The direct measurement of patient-important outcomes in diabetes trials remains uncommon. Only one in five randomised trials in diabetes published in top general and specialty journals was powered to measure such outcomes.9 The future seems even grimmer. Clinical trial registries reveal that only 14% of randomised trials in diabetes will assess patient-important outcomes as primary endpoints. Even large trials miss the opportunity to measure these outcomes: the ADOPT trial followed up over 4000 patients for 4 years but was powered to assess when patients will need to add further therapy to maintain glycaemic control, rather than whether therapy improves patients' wellbeing, limits their signs and symptoms, or prolongs their lives.10
 
The medical community is increasingly aware of the need to engage patients with chronic conditions in clinical decisions.11 A conscientious patient with diabetes would like to choose drugs that maximise benefit (reduce complications) and minimise burden (route of administration, need for self-monitoring, cost), side-effects (weight gain), and efficacy failure (hypoglycaemia). But if an informed asymptomatic patient asks whether they will be better off if they follow a regimen that will reduce HbA1c by 0¥5%, the lack of high-quality evidence leaves us unable to provide a satisfactory response. Clinicians and policymakers who view quality-of-care criteria that focus on reductions in unsubstantiated surrogate markers should share patients' well-warranted incredulity.
 
What is the way forward? Surrogate outcomes allow smaller, shorter, and cheaper trials, provide a faster offering of more choices to patients and clinicians, save research money, and allow new drugs more rapid access to market. The apparent benefits are, however, a mirage and the apparent savings represent false economy. Any savings are quickly overwhelmed by costs associated with potentially ineffective or even harmful (yet heavily advertised) expensive therapies, and the incremental costs of treating the harms these interventions might cause.

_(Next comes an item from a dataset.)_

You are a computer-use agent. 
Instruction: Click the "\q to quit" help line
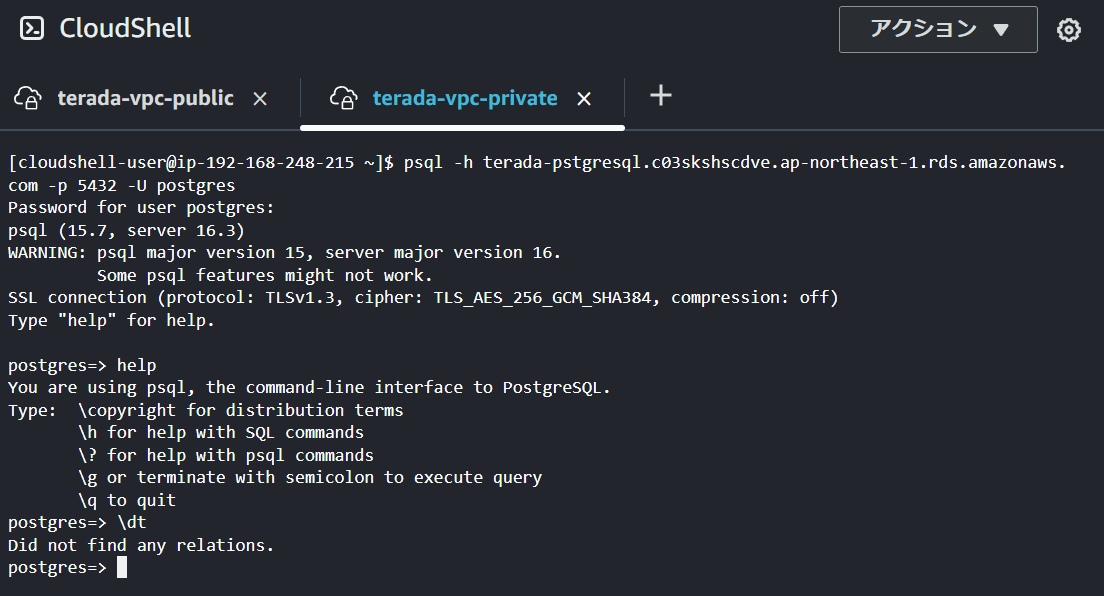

Patients and society may end up paying dearly for drugs that cause more harm than good.
 
The medical community should insist that we invest the resources needed to do trials that ascertain the effect of interventions on patient-important outcomes. This policy will prevent the premature dissemination of therapies that ultimately prove harmful, facilitate patients' participation in decisionmaking, and speed the day when we can confidently offer treatments that will provide long-term benefit to patients with diabetes.
 
We declare that we have no conflict of interest.